Is the procedure you list something you did? Or is it from a paper and you are asking how it works?
It is actually from a paper (DOI 10.1186/s12934-017-0681-1). I need to know the exact procedure for preparing donor DNA (ds-dDNA). I tried to edit the genome of Edwardsiella piscicida using the CRISPR/CAS technique for more than a year, but I failed. I followed overlap PCR for donor DNA preparation, but I didn't use the procedure mentioned in my first question. Actually, I'm totally confused with this whole study, and this is the main part of my PhD project. If you have any idea or suggestion, please let me know, and thank you very much for your kind response.
So the protocol seems very straightforward. If you have two oligonucleotides that are complementary, then they will automatically anneal with each other and form a double stranded molecule. Often we heat them first to break any intramolecular hydrogen bonds that are formed internally and then during the cooling process they form the most stable structure which is the double stranded form.
To confirm that this worked, the authors ran a gel with 3 samples, one was the control with only one oligo, the second was also a control with the second oligo, and the third was the sample with both having annealed. You should see a size difference with the third. Most likely this sample will have some bands for all 3 sizes.
Are you sure that your oligoes are correct? Or maybe the problem is some other step in the protocol?
I would like to know how to prepare the two complementary oligonucleotides. If you have any possibility, could you please explain the procedure of the preparation of the two complementary oligonucleotides?
Previously, I followed an overlap PCR technique for making donor DNA as follows.
I planned to delete 30 bp's of the selected gene. So, I identified the 30 bp protospacer with the PAM region. I produced 170bp long mutagenic donor DNA without 30 bp protospacer+PAM.
First, I designed forward primer and reverse primer for the upstream of the protospacer region. The upstream reverse primer contained a 15 bp overhang, which skipped the protospacer+ PAM region. Second, I designed primers for the downstream of the protospacer region as previously. The downstream forward primer contained a 15 bp overhang which skipped the protospacer+ PAM region.
Upstream and downstream arms were separately amplified using genomic DNA and gel purification was performed. After that, overlap PCR was performed using upstream forward primer and downstream reverse primer with previously amplified upstream and downstream arms (1:1) as templates. The amplified product was gel purified and used as donor DNA for cotransformation with the pCRISPR plasmid.

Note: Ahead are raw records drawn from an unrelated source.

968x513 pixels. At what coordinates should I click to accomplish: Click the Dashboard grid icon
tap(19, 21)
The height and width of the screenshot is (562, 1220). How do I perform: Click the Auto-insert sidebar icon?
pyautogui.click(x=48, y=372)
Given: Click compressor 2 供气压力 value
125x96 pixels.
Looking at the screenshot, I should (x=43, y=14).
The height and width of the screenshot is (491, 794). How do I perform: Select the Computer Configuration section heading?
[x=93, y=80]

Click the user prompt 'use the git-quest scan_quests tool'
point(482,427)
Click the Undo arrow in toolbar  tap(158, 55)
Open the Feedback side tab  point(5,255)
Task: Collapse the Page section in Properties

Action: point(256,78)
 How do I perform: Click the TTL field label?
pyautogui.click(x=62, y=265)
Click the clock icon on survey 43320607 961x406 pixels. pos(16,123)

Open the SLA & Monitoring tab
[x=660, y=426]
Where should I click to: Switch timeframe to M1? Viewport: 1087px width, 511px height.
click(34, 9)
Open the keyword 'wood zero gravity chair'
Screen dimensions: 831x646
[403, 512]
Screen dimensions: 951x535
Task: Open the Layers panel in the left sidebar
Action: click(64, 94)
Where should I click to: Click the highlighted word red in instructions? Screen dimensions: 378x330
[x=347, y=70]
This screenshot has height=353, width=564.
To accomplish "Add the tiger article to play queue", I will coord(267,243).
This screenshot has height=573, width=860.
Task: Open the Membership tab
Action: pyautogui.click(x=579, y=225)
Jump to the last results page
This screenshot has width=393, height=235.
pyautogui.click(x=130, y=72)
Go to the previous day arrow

Here, I have attached a document that contains details of the primer and the selected gene that I used for this study. Please be kind enough to go through it if you have free time. Thank you very much for your kind concern.
Two complementary oligonucleotides are just the opposite strands of DNA. In your attachment, the two primers at the bottom are complementary oligos except for the sequences at the 5' end of each.
Those bottom primers were used for oligomerization, and they were used to clone pCRISPR plasmids. Could you please let me know whether the donor DNA preparation protocol I have described is correct or not?